▶ What you have to do: Output only the lines below that start at the line containing "Toggle purge gas 1 checkbox in step 1" and end at the line containing "Given: Switch to the 查老板 search tab", with both ends kept.

▶ Supplied data:

%%

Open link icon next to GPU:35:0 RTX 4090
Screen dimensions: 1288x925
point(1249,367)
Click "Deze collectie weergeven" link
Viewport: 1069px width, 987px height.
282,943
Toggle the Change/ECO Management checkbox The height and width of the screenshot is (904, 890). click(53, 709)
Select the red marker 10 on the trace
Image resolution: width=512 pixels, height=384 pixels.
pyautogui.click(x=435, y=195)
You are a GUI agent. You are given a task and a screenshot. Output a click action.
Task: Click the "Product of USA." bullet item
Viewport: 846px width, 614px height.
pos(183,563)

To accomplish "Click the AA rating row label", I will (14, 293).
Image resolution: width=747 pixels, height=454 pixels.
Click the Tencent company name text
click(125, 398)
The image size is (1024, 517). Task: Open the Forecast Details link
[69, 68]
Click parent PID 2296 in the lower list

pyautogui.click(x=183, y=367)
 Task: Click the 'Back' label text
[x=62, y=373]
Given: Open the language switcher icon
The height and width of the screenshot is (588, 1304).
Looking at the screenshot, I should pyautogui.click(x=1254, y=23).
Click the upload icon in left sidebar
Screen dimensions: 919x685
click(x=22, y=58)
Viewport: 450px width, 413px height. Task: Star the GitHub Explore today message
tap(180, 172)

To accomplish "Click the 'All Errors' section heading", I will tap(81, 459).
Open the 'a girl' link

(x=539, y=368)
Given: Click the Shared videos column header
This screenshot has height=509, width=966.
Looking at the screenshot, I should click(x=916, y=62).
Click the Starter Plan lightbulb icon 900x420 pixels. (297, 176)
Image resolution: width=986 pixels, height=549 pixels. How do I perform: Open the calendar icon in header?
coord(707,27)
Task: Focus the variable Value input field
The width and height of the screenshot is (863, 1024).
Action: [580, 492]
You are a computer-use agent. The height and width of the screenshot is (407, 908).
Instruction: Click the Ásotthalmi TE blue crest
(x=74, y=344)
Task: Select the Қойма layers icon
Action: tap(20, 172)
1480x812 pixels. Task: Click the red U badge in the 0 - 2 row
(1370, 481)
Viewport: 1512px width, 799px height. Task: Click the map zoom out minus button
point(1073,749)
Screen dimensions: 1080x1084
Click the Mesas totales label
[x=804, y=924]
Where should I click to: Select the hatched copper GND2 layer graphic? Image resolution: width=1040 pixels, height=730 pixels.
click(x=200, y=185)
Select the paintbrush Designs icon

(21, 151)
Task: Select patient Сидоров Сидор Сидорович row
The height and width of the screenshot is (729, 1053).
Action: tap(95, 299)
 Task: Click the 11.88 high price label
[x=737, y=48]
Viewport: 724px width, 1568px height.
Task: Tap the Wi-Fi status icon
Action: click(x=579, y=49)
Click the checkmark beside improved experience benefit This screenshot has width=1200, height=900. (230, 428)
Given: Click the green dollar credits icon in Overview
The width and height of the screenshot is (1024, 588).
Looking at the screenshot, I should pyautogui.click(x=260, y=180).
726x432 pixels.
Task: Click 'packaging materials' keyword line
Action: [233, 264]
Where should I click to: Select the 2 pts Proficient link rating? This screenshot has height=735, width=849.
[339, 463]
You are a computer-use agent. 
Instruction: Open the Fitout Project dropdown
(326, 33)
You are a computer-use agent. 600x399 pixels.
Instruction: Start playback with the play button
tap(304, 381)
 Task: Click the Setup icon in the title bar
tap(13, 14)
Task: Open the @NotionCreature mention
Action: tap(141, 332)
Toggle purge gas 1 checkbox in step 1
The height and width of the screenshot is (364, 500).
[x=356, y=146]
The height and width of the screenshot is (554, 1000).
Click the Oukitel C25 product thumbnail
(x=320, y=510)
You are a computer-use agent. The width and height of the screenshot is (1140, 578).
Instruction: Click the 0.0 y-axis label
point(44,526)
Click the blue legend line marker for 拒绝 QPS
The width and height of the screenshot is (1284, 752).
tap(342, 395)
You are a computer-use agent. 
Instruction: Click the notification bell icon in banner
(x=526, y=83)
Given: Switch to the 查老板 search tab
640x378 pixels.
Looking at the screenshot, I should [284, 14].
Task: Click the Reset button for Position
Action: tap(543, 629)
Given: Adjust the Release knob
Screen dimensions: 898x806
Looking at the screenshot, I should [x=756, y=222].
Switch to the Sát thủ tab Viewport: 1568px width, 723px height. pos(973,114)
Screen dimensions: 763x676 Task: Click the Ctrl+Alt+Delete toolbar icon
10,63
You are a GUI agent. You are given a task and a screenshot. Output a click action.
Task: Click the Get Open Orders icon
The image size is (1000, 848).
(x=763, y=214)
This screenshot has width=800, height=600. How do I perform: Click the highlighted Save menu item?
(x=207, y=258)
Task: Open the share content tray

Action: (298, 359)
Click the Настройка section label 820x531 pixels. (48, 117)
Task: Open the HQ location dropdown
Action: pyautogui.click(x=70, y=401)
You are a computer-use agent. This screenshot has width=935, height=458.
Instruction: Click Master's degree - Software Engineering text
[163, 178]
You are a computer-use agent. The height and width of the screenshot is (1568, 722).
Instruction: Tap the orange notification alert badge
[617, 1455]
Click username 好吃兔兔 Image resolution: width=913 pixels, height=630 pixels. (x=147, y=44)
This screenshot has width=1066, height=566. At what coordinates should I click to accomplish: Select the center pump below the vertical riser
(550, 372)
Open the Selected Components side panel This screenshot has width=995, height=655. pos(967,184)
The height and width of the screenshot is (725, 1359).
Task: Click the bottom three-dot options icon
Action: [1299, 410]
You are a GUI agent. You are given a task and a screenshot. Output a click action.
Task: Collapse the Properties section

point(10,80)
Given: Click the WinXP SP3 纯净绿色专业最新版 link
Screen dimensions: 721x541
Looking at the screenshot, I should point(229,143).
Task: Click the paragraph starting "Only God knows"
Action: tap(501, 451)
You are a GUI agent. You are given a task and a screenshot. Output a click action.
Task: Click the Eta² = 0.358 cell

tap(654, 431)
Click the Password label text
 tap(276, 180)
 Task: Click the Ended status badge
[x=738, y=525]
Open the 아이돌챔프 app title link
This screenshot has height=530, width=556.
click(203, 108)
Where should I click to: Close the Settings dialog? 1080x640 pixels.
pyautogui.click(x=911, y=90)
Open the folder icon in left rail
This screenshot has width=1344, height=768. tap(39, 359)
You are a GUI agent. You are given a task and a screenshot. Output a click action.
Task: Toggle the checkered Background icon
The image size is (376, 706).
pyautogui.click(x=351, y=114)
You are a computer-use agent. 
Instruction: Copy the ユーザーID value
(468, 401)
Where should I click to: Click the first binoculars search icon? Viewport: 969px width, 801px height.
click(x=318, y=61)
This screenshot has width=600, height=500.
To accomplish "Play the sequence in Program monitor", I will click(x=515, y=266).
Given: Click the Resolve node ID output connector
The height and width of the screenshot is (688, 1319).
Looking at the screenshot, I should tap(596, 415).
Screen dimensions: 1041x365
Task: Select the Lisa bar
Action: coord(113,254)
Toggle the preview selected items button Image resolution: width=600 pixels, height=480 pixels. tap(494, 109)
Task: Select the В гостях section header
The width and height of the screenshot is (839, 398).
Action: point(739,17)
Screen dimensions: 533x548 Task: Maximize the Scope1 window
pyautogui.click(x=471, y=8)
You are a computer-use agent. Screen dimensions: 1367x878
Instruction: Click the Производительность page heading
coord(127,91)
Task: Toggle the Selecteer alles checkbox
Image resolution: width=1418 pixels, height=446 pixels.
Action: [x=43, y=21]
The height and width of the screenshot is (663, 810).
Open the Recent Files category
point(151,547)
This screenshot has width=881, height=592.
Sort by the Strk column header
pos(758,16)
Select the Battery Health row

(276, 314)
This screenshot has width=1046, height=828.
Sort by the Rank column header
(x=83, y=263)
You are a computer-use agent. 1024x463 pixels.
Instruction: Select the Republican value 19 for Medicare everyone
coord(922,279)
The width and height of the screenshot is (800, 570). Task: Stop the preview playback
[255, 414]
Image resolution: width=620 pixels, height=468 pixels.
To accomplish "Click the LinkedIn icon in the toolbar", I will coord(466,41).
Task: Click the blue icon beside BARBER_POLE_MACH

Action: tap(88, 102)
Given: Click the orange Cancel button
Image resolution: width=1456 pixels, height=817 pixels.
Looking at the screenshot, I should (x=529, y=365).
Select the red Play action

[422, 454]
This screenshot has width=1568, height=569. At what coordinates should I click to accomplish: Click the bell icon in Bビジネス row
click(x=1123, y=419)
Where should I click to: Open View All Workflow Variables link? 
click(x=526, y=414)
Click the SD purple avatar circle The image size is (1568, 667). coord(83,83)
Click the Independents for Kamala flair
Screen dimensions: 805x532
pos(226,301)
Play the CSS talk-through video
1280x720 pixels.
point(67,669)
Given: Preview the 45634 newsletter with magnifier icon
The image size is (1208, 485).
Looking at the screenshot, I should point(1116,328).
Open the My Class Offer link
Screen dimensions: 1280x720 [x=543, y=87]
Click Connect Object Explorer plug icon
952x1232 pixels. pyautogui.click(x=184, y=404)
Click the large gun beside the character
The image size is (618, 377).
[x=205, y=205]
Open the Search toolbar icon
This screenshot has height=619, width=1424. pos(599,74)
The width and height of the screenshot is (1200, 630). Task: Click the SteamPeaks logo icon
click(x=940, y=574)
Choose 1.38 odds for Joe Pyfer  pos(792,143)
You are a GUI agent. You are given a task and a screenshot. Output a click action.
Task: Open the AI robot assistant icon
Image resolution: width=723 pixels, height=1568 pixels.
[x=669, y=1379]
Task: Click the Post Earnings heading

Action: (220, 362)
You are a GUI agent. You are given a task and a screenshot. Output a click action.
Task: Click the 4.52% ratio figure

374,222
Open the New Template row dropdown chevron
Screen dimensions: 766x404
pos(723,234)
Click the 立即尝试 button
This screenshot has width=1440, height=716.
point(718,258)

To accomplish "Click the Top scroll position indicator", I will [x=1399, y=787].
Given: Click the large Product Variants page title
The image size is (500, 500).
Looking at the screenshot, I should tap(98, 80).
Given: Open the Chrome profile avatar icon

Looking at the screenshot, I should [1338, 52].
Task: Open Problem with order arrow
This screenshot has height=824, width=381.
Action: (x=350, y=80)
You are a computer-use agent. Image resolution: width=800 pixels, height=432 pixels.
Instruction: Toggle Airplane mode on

%%

▶ Written response:
Toggle purge gas 1 checkbox in step 1
The height and width of the screenshot is (364, 500).
[x=356, y=146]
The height and width of the screenshot is (554, 1000).
Click the Oukitel C25 product thumbnail
(x=320, y=510)
You are a computer-use agent. The width and height of the screenshot is (1140, 578).
Instruction: Click the 0.0 y-axis label
point(44,526)
Click the blue legend line marker for 拒绝 QPS
The width and height of the screenshot is (1284, 752).
tap(342, 395)
You are a computer-use agent. 
Instruction: Click the notification bell icon in banner
(x=526, y=83)
Given: Switch to the 查老板 search tab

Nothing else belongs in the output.